> _PAGE EXTRACT_:
Everything that had once made them an individual has been removed. Often all
that seems to be left is a mob mentality, a horror scene for both the living
and the undead.
Beyond the
zombie revival, the removal of everything that makes us special is the great
fear of our time. We often seem to want to go to great lengths to prove our
individuality. We do not want to be in the crowd – that is the place of the
undead. We desperately want to rise above the crowd, something that our image
of the undead can never do.
Isaiah directs
his words toward the King of Babylon. At the time of Isaiah, the rise of
Babylon was still a longshot, but Isaiah seemed to have a word from God
unfolding the uncertainty of the future. So Isaiah believed that Babylon would
soon be on the rise. What Isaiah didn’t know was that it would be Nebuchadnezzar
II that would be the Ruler in Babylon at the height of the empire. And in the
day of Babylon, Israel would try to rebel against the great king of Babylon,
but every time Israel would rise up, the great king would put them down.
Eventually Nebuchadnezzar would send Judah into exile.

> _DATA RECORDS_:

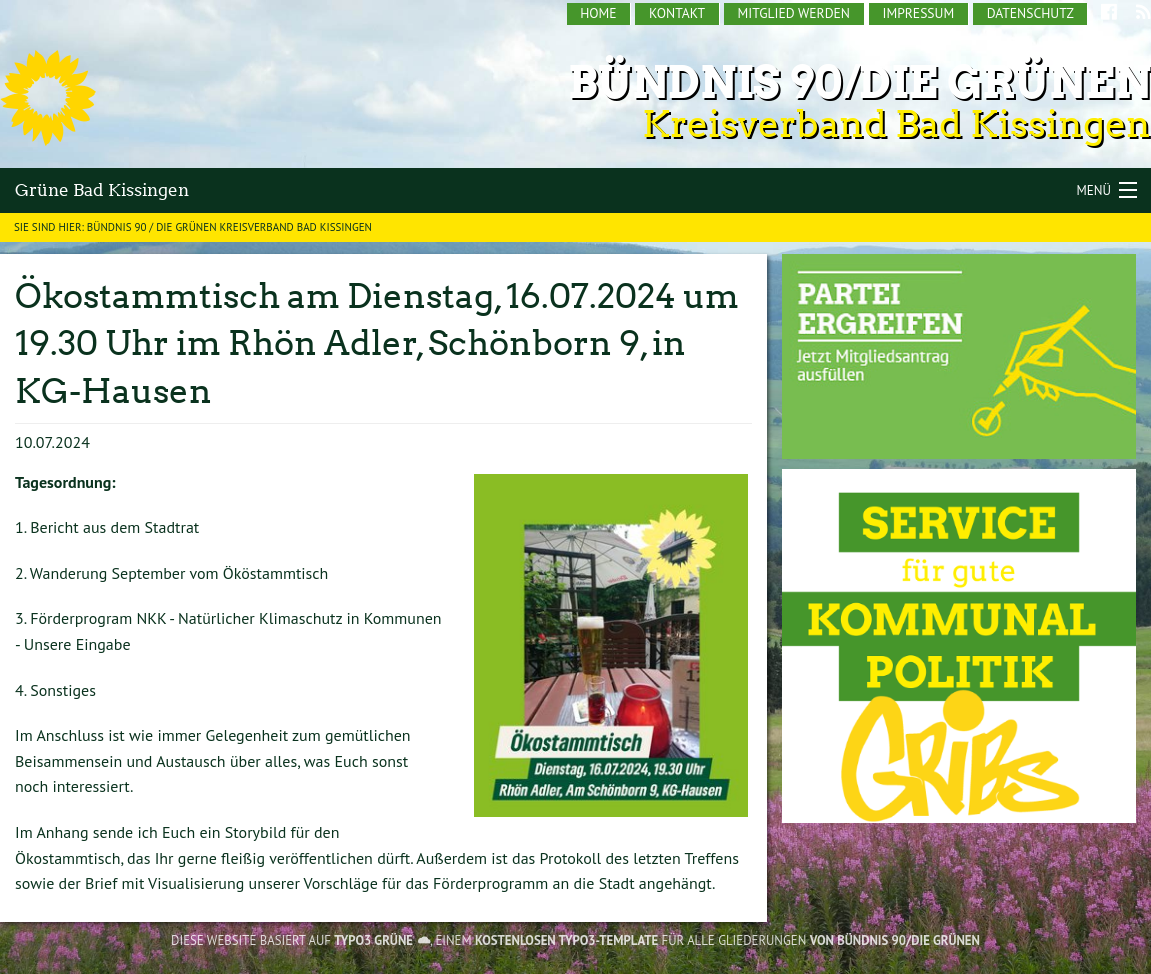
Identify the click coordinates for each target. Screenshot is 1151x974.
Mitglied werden (794, 13)
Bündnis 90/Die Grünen (859, 82)
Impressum (918, 13)
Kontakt (677, 13)
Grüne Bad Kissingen (102, 190)
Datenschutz (1030, 13)
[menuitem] (599, 14)
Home (598, 13)
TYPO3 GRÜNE (373, 940)
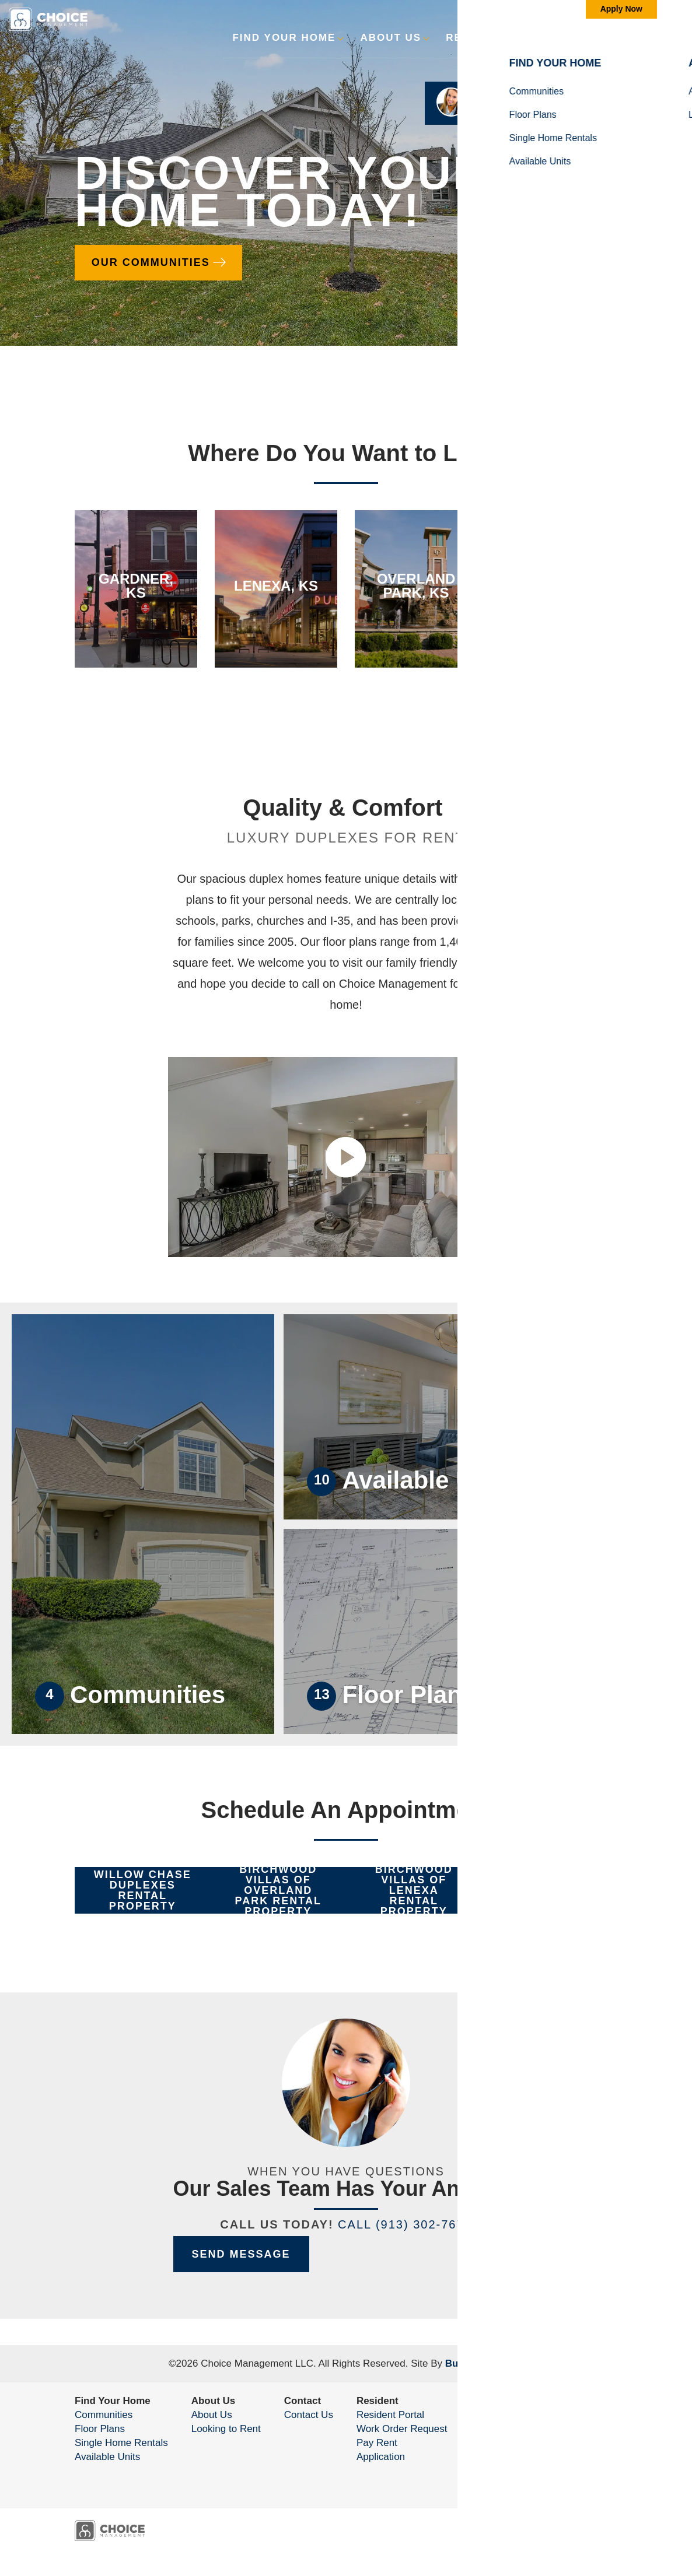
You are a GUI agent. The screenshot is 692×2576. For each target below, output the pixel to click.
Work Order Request (402, 2428)
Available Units (107, 2456)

> _PROBLEM SET_:
1 – In the passage about Isaiah and the fear of the undead, who does it say ruled Babylon at the height of the empire?
2 – List every place or nation named in the passage about Isaiah and the fear of the undead.
3 – Write the next few sentences of the passage about Isaiah and the fear of the undead, carrying on from its last sentence.

> _TASK-BY-TASK OUTPUTS_:
1 – Nebuchadnezzar II

2 – Babylon, Israel, Judah

3 –
But Isaiah
wanted to remind Israel that the day would come when even the great Nebuchadnezzar
would die. And when the day would come, the grave would raise up to meet the
great king, but at that time he would no longer be great – he would be just
like everyone who had died before him. In that day, the king would be weak and
unable to change anything. He would have simply joined the crowd.
It might be
the one thing that the zombie crowd gets right. The day will come when the
grave will rise up to meet each one of us. And in that day everything that we
thought was special about us will disappear. All of our accomplishments and
awards will be meaningless. The only thing that will matter is whether or not
we are in relationship with the God of Israel, the one who created us. Death is
the great equalizer. And it is the one gate that we will all have to walk
through.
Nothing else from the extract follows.